> [Work instruction] Find every line below with the word "computer" in it, and copy each one.

Saved data entries:
________________________________________

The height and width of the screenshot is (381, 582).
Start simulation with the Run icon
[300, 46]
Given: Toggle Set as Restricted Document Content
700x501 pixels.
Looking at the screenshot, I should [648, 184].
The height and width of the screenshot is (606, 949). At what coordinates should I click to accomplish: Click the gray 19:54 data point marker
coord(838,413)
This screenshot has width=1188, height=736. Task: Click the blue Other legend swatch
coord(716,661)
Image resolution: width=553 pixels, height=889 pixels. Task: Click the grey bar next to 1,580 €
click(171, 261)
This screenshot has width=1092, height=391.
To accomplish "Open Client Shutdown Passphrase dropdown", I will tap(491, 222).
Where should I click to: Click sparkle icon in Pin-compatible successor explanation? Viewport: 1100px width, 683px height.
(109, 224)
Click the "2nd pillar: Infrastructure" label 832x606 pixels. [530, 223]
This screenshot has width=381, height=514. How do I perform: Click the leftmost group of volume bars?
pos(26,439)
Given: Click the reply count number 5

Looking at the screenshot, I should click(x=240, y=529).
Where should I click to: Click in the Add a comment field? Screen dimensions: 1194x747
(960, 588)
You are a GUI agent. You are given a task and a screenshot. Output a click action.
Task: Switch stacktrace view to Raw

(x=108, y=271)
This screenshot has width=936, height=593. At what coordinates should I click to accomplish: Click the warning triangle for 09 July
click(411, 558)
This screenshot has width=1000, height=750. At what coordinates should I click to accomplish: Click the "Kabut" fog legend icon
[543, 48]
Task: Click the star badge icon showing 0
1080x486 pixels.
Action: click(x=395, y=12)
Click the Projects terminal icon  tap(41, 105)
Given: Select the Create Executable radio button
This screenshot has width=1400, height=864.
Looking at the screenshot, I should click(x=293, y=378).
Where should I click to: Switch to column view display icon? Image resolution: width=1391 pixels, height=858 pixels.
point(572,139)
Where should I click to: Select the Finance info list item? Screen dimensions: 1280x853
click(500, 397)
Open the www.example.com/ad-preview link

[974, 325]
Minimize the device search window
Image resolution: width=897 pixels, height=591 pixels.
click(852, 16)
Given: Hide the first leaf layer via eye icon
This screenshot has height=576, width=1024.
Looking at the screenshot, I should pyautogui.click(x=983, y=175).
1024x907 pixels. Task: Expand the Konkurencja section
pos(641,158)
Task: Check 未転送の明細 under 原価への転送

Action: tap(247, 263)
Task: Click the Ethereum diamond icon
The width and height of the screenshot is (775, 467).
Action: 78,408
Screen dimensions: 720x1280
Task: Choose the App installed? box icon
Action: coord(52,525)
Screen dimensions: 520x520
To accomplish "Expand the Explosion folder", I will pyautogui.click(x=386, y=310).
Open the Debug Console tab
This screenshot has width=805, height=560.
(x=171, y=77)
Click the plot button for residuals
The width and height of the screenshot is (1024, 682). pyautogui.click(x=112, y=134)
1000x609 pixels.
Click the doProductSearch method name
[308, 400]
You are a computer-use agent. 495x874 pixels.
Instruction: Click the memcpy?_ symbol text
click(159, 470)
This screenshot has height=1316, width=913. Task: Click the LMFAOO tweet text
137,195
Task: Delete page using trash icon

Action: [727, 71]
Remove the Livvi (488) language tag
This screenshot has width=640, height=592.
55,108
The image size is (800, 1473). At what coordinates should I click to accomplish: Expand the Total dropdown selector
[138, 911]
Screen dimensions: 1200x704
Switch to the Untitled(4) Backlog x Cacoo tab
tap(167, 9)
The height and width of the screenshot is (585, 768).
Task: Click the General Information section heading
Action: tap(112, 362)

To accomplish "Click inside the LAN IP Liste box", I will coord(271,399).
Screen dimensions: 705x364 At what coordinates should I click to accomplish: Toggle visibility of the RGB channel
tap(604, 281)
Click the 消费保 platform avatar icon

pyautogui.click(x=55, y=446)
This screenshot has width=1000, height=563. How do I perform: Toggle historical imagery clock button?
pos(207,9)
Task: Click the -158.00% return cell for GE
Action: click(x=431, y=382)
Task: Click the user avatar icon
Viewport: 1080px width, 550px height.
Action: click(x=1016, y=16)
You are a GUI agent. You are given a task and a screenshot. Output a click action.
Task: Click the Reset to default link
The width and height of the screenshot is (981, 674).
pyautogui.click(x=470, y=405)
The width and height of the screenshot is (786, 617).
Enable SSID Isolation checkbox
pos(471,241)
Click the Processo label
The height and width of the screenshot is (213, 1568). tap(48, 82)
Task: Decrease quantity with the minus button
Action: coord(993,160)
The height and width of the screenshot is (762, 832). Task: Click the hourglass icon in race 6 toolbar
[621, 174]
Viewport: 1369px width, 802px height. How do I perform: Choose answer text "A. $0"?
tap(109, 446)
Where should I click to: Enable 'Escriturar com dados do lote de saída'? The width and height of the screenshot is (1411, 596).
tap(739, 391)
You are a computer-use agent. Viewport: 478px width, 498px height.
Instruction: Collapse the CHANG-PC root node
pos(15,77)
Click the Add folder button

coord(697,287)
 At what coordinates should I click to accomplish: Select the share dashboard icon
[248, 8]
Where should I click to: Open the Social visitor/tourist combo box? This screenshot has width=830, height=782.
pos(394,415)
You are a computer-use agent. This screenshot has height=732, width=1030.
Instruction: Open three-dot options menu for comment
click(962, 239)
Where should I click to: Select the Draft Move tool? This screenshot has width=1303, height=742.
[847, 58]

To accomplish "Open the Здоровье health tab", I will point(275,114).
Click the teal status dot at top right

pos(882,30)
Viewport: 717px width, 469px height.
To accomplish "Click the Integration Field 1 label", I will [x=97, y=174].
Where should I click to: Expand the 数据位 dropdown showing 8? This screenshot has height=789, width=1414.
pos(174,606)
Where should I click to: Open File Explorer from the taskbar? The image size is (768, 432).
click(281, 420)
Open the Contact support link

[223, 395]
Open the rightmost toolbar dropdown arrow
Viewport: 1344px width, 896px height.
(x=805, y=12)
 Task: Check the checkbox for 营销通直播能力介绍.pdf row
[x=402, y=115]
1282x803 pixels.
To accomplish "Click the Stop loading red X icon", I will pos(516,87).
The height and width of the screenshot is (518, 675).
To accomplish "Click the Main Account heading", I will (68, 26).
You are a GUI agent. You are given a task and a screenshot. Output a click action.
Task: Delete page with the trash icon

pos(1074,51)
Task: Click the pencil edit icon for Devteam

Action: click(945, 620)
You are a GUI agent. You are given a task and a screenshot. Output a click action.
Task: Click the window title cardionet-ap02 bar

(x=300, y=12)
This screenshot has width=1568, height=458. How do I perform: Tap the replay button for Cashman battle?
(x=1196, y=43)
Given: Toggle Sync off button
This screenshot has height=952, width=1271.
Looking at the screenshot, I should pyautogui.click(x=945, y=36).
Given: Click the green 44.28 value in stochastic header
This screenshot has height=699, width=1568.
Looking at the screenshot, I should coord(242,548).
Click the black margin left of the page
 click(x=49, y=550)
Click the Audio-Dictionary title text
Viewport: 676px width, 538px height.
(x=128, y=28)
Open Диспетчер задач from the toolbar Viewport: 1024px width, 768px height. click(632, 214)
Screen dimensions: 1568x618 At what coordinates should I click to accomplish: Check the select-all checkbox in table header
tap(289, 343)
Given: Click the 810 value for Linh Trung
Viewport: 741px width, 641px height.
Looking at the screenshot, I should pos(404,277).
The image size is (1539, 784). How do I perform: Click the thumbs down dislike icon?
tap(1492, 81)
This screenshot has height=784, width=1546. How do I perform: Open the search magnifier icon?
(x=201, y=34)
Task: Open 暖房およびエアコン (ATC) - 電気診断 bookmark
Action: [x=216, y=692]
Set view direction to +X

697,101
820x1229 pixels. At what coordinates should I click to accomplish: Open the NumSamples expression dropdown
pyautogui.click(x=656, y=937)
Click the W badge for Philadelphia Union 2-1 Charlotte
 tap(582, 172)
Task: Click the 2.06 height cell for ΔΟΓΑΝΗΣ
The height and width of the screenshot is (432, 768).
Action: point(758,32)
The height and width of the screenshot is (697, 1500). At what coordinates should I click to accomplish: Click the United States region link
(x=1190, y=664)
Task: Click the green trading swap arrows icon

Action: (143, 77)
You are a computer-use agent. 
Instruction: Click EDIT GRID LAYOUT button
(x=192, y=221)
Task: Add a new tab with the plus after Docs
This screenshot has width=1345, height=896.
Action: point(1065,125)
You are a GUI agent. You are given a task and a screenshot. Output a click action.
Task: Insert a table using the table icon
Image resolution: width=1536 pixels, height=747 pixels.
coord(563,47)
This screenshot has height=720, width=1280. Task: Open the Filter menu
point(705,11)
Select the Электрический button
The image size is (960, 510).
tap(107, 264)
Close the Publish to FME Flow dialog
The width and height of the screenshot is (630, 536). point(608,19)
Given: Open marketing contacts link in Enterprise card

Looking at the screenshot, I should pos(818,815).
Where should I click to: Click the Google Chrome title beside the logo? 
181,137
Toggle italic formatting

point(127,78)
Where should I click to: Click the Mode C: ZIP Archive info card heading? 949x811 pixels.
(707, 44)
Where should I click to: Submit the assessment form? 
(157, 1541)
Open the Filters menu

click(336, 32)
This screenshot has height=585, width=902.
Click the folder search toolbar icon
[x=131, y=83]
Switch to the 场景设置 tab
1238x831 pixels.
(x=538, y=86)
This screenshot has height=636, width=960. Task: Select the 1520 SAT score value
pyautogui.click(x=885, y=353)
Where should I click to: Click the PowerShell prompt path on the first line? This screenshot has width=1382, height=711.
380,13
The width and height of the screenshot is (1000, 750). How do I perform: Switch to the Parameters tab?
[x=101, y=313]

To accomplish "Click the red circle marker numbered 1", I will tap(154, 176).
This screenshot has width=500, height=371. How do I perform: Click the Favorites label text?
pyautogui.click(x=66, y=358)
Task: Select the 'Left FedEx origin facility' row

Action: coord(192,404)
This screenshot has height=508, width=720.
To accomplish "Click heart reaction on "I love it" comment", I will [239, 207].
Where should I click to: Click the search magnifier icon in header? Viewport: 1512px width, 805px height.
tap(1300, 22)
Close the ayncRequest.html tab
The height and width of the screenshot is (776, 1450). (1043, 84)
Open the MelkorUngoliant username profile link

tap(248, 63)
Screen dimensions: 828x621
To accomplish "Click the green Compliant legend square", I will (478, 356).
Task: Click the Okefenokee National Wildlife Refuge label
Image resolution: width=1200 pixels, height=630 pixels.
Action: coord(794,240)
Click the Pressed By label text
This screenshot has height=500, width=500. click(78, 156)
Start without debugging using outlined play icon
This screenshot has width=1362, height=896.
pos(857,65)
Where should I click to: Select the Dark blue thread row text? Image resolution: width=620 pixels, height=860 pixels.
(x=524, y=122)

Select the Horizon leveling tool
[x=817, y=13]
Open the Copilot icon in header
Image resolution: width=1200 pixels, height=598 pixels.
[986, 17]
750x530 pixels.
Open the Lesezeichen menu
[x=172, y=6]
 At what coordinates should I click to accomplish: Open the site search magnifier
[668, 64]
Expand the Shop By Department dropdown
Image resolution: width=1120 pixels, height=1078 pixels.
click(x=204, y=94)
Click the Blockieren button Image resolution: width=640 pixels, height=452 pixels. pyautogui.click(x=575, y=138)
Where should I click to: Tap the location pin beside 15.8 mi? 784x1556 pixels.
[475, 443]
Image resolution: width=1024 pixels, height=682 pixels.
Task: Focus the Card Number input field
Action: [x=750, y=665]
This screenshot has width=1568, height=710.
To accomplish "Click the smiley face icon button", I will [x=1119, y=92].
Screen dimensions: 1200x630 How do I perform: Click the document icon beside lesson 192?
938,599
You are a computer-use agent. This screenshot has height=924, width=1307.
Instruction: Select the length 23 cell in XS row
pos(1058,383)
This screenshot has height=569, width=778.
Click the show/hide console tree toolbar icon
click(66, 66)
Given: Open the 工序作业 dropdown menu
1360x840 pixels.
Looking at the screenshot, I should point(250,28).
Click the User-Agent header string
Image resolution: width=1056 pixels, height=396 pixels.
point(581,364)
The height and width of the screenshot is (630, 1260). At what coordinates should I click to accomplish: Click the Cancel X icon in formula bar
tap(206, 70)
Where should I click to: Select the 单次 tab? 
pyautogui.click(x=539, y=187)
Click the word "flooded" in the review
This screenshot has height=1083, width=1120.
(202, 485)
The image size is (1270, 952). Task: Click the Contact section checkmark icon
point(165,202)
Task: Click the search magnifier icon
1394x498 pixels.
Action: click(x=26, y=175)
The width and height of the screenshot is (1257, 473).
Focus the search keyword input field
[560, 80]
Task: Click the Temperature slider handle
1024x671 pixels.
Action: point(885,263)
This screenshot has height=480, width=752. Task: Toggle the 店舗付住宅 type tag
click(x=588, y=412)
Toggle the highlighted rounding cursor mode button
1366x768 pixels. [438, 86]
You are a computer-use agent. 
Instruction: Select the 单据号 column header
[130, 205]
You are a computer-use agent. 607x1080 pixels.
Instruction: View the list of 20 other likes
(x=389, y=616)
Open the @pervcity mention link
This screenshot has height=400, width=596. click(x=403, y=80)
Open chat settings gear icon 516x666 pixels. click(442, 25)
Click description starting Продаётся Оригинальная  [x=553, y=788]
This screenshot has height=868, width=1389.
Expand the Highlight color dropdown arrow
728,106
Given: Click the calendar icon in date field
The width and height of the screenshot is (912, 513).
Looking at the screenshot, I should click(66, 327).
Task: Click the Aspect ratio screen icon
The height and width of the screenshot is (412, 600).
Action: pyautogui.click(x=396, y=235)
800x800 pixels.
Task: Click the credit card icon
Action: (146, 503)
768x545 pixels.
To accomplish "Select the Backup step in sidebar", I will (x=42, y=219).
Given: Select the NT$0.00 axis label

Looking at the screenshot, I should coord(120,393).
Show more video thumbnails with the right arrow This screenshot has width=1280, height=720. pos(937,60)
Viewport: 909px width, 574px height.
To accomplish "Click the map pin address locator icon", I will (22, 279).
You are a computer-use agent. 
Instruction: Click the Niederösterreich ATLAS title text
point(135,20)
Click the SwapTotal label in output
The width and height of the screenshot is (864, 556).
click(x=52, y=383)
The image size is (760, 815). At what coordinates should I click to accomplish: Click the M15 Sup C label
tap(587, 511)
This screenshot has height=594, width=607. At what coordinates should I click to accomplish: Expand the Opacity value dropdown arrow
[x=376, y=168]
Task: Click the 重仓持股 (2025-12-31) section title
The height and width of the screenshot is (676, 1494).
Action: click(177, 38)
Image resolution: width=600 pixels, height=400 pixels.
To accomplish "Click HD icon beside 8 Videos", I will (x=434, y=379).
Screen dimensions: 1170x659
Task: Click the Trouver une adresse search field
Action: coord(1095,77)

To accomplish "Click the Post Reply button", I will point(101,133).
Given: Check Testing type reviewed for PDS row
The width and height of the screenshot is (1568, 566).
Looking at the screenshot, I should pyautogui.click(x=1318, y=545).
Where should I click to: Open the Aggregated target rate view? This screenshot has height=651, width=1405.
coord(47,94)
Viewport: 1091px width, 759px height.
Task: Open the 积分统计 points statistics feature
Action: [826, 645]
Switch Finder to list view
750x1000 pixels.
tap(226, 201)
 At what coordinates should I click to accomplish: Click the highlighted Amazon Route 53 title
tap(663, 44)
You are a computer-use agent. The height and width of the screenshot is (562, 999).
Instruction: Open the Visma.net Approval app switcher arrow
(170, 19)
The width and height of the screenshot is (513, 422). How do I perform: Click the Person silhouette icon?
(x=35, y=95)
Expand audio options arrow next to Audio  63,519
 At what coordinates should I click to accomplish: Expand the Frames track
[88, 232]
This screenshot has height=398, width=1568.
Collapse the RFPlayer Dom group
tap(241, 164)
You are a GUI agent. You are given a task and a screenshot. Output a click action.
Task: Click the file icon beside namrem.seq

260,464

________________________________________

> [Result]
You are a computer-use agent. 495x874 pixels.
You are a computer-use agent. Viewport: 478px width, 498px height.
You are a computer-use agent. This screenshot has height=732, width=1030.
You are a computer-use agent. 
You are a computer-use agent. This screenshot has height=924, width=1307.
You are a computer-use agent. 
You are a computer-use agent. 607x1080 pixels.
You are a computer-use agent. 
You are a computer-use agent. The height and width of the screenshot is (562, 999).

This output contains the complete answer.